> **WHAT TO DO**:
Exactly reproduce the lines from the one containing "Task: Click the" through the last line of the data, both ends included, leaving out pictures.

= Beginning of Section =

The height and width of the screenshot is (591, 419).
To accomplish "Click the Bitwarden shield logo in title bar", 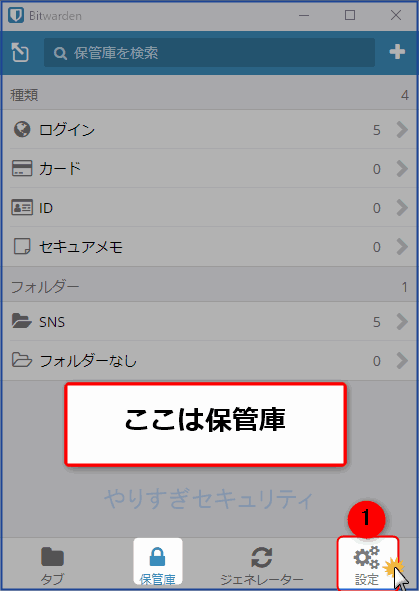I will (16, 15).
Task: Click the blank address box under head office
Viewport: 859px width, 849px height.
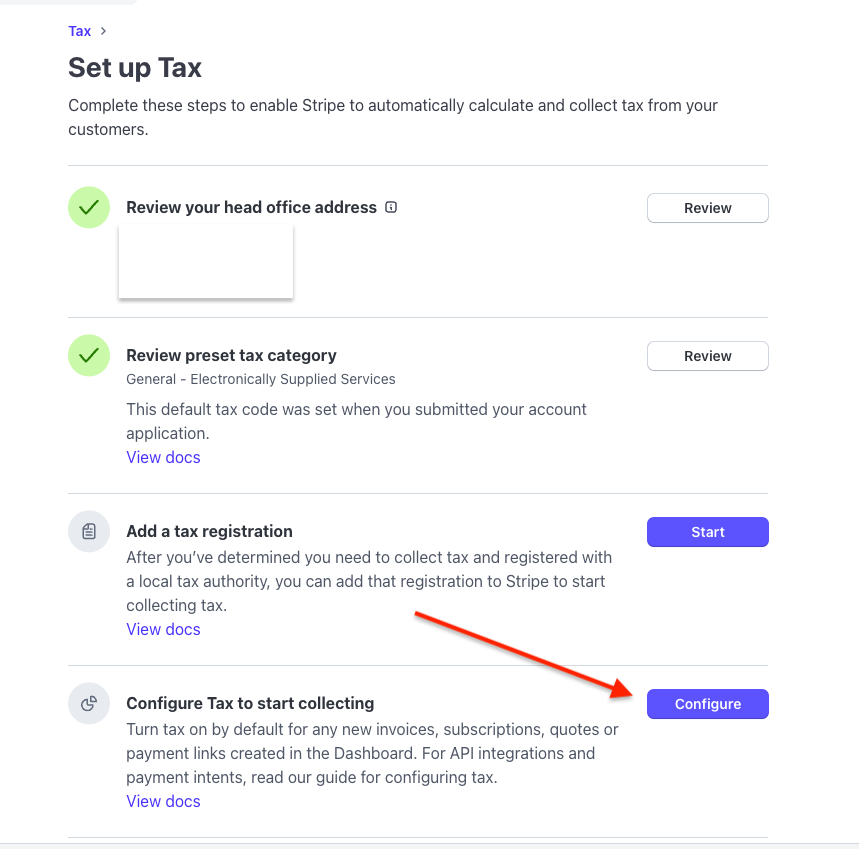Action: [205, 261]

= End of Section =

> **ANSWER SECTION**:
Task: Click the blank address box under head office
Viewport: 859px width, 849px height.
Action: [205, 261]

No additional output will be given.